La Cour de Justice de l’Union Européenne (CJUE) a jugé que l’Espagne a porté atteinte à la liberté de circulation des capitaux en traitant différemment des résidents et des non-résidents en matière fiscale sur les héritages et les donations. Les contribuables non-résidents concernés par cette mesure auront le droit de demander le remboursement des sommes indûment payées de l’impôt sur les successions et les donations (ISD) des 4 dernières années ou la possibilité d’exiger la responsabilité civile
Discrimination du contribuable non-résident
La question débattue dans la décision de justice est le traitement du non-résident par rapport au paiement de l’impôt sur les successions et les donations dans la législation espagnole. La loi de l’ISD permet aux Communautés Autonomes d’établir différentes réductions fiscales s’appliquant uniquement aux résidents de son territoire. C’est pourquoi si dans une succession ou donation, intervient un contribuable qui ne réside pas sur le territoire espagnol, ou qui a pour objet un bien immeuble situé hors du territoire espagnol : il ne peut y avoir de réduction fiscale. A partir de cela nait la discrimination fiscale, contraire aux normes européennes.
Selon la CJUE, si la loi espagnole considère les héritiers ou les donataires comme résidents ou non, assujettis à l’impôt, ou les biens situés à l’extérieur ou sur le territoire espagnol comme imposables, alors il n’y a pas de différence entre la situation objective d’un résident ou celle d’un non-résident ou bien entre la situation géographique d’un bien ou d’un autre qui pourrait justifier la différence de traitement.
Ainsi, une réglementation telle que la réglementation espagnole ne peut – sans créer de discriminations – traiter différemment dans le cadre d’une même imposition, ces différentes catégories de contribuables ou de biens concernés par les réductions fiscales.

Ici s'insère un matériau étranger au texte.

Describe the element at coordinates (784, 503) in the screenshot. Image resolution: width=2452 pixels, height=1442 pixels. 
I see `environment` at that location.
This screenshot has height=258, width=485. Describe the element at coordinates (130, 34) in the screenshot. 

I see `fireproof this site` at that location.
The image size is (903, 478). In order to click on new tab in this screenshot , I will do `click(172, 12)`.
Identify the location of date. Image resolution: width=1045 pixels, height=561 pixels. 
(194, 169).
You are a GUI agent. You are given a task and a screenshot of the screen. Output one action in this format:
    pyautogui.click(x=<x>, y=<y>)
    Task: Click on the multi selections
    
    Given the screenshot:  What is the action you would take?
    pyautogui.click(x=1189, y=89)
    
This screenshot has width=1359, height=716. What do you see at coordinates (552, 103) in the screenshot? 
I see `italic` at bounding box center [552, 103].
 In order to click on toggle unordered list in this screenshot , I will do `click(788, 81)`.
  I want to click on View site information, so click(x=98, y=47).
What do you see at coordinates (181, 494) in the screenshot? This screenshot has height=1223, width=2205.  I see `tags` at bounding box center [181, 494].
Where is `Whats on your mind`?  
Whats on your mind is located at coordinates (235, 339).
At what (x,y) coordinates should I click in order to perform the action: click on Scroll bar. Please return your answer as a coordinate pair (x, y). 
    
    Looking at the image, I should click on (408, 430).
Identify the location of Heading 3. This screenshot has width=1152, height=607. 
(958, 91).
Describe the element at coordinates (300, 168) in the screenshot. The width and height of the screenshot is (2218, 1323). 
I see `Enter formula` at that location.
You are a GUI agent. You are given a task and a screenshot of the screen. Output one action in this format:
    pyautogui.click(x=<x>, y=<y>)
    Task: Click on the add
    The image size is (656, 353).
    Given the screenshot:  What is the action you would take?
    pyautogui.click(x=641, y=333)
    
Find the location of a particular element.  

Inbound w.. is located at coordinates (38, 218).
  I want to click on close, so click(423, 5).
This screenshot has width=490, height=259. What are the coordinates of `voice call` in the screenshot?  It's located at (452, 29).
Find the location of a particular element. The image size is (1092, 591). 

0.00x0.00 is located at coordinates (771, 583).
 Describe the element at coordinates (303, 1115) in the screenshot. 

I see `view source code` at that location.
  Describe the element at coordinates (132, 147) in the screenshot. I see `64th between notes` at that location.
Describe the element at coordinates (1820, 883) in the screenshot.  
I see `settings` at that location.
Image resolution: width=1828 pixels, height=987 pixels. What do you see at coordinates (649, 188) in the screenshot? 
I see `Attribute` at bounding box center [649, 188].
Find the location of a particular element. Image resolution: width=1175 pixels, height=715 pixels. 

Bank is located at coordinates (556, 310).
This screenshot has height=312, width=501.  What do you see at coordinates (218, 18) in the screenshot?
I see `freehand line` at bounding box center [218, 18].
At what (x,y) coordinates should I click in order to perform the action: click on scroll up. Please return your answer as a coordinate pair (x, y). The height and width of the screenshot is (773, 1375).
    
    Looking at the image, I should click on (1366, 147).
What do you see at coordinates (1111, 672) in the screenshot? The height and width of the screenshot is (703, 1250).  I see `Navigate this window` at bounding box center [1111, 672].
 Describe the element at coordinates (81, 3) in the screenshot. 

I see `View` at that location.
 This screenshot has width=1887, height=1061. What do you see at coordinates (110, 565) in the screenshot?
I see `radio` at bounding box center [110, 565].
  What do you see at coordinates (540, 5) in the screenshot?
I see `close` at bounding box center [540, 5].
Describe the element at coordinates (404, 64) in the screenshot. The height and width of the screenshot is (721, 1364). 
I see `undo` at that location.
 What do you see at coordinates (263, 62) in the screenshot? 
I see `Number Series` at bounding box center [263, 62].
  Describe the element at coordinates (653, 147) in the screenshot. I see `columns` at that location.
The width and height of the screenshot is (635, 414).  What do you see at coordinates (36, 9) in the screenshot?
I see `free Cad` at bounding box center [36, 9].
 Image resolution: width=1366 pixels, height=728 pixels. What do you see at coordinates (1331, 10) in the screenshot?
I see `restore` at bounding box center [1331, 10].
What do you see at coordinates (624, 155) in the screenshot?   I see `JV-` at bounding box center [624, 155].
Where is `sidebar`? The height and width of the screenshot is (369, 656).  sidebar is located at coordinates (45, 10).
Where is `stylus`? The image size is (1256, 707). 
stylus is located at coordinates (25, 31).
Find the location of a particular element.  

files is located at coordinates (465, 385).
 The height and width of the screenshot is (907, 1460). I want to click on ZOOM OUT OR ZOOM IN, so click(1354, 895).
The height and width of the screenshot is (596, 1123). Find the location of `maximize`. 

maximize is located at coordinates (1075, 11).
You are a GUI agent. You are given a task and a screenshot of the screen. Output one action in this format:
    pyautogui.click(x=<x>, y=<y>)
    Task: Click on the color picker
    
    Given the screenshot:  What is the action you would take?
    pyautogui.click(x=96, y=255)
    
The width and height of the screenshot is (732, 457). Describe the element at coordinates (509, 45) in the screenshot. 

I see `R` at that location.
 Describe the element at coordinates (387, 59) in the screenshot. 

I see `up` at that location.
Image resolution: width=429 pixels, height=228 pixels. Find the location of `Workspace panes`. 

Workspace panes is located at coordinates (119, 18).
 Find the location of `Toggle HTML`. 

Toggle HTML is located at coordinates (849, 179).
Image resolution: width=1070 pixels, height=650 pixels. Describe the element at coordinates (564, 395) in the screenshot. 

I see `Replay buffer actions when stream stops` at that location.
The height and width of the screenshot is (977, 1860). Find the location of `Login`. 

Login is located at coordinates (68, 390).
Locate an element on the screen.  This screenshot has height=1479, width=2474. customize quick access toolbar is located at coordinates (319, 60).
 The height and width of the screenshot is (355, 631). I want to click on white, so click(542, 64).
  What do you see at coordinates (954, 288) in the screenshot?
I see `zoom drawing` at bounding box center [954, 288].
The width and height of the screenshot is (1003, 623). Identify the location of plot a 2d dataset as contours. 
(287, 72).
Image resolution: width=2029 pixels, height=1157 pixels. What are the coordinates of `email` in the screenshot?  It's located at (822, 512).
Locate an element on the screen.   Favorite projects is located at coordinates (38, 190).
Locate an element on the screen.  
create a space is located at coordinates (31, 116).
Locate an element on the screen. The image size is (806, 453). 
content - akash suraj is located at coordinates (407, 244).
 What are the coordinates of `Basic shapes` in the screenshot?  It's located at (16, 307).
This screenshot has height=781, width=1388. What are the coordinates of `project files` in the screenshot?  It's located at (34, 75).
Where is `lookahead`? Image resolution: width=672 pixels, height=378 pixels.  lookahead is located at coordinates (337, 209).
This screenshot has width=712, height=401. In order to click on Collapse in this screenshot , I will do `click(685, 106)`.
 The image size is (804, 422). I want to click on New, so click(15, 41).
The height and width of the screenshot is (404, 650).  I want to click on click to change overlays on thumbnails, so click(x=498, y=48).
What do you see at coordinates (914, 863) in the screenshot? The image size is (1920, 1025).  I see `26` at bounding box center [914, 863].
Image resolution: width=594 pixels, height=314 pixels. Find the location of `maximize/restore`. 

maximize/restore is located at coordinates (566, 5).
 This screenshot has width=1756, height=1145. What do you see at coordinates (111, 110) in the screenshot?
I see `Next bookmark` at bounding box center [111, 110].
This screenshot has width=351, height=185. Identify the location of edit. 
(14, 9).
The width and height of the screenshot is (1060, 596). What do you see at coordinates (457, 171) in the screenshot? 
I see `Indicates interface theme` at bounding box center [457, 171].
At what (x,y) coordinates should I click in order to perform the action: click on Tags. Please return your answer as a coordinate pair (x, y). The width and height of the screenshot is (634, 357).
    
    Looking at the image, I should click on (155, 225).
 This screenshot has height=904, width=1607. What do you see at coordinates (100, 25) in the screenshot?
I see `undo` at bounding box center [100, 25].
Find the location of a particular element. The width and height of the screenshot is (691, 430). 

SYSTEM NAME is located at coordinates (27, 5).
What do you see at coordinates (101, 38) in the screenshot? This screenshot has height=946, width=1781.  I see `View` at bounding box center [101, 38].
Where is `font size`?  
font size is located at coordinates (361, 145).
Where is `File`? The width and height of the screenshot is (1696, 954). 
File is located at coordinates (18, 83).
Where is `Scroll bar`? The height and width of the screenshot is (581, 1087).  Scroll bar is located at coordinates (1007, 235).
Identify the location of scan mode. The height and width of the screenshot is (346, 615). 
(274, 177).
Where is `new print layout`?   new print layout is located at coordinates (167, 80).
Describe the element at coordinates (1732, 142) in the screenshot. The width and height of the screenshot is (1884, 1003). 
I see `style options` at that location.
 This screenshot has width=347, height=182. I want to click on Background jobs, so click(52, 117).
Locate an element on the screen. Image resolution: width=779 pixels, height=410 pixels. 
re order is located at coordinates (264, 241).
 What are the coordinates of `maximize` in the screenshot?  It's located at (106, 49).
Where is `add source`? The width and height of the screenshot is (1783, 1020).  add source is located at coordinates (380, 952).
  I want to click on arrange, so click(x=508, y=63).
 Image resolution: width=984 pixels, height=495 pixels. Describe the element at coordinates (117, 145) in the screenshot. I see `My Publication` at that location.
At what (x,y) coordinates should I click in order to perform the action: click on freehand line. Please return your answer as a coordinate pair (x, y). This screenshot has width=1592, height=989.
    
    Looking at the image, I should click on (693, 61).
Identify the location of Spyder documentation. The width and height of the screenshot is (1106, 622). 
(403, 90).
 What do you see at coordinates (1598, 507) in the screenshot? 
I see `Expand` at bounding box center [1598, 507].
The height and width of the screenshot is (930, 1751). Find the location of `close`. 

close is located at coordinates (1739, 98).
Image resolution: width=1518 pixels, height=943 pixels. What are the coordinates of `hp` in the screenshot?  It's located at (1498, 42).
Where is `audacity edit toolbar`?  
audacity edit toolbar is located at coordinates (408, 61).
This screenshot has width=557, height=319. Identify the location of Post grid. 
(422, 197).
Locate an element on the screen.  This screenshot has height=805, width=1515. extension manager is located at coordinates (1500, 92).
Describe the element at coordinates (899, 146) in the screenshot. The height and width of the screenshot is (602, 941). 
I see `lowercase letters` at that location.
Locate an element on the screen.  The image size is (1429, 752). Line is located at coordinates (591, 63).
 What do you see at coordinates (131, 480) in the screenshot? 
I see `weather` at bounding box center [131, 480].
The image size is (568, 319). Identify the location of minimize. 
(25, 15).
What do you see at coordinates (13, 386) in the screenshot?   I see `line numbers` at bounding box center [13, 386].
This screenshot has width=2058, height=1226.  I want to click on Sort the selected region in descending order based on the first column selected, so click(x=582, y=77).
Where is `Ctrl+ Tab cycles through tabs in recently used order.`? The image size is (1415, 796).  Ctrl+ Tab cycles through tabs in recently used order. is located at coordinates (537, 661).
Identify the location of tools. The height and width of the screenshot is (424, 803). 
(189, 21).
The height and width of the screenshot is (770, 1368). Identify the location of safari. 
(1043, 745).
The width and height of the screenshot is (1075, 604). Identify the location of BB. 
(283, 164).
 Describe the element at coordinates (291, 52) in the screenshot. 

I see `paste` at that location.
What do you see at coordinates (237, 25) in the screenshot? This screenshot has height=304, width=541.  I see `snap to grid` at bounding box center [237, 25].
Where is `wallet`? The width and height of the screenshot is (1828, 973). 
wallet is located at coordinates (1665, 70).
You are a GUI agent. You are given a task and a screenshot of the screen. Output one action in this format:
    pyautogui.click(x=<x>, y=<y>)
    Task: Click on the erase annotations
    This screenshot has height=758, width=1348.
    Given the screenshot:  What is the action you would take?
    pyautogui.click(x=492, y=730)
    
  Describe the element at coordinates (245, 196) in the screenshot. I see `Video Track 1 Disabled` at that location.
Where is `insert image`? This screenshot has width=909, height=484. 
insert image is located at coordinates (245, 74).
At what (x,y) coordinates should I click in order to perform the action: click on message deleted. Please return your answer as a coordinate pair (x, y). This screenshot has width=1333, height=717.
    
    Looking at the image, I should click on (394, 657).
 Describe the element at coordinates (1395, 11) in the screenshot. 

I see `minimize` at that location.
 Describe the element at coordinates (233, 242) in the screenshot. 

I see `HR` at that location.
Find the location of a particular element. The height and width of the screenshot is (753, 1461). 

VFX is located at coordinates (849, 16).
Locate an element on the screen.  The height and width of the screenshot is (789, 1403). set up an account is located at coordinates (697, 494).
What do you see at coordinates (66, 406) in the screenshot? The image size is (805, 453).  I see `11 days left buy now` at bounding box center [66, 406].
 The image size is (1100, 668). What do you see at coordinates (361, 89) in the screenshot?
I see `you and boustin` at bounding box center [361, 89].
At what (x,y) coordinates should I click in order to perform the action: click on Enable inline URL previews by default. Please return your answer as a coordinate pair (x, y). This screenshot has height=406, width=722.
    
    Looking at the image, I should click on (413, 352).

Conséquences et effets pratiques: remboursement des sommes indûment payées, responsabilité civile de l’État et réforme de l’ISD
Suite à cette décision, on met un terme aux situations dans lesquelles les ayants droits d’un même héritage s’acquittent de l’impôt de manière différente. Certains bénéficiant d’une réduction du simple fait d’être résidents de la même Communauté Autonome que le donataire et d’autres subissaient une discrimination en ne pouvant appliquer que les avantages fiscaux établis par la règlementation nationale.
La décision expose le possible remboursement des impôts acquittés pour héritage et donations par les non-résidents de l’Union Européenne durant les 4 dernières années (impôts payés par rapport à ceux dont la prescription de 4 années ne s’est pas écoulée), en plus d’exiger l’adaptation de la norme espagnole à la jurisprudence européenne afin d’éviter toute discrimination future.
Le ministère des finances fera face aux demandes de remboursement des contribuables non-résidents des groupes I et II (parents et enfants) touchés par cette mesure et remboursera les recettes indûment touchées de l’impôt durant ces 4 dernières années ou les demandes en responsabilité de l’Etat.
Pour cela, il faudra déterminer quelle est, ou quelle a été la bonification pour chaque année et l’emplacement géographique de ces biens hérités ou donnés.
En ce qui concerne les impôts de succession et de donations payés et prescrits, il sera tout de même possible d’exiger la responsabilité de l’État ou la réparation du préjudice à titre d’indemnisation pour avoir exigé le paiement d’impôt par voie de réglementation fiscale non conforme au droit de l’Union européenne.
Il convient de signaler que la réforme fiscale entreprise par le gouvernement espagnol en 2014 n’aborde pas l’un des aspects recommandés dans le Rapport de la Commission d’expertise pour la réforme du système fiscal Espagnol, c’est-à-dire la modification et l’harmonisation de l’impôt des successions et donations. Toutefois, suite à la décision de justice de la CJUE, cette réforme apparait comme indispensable.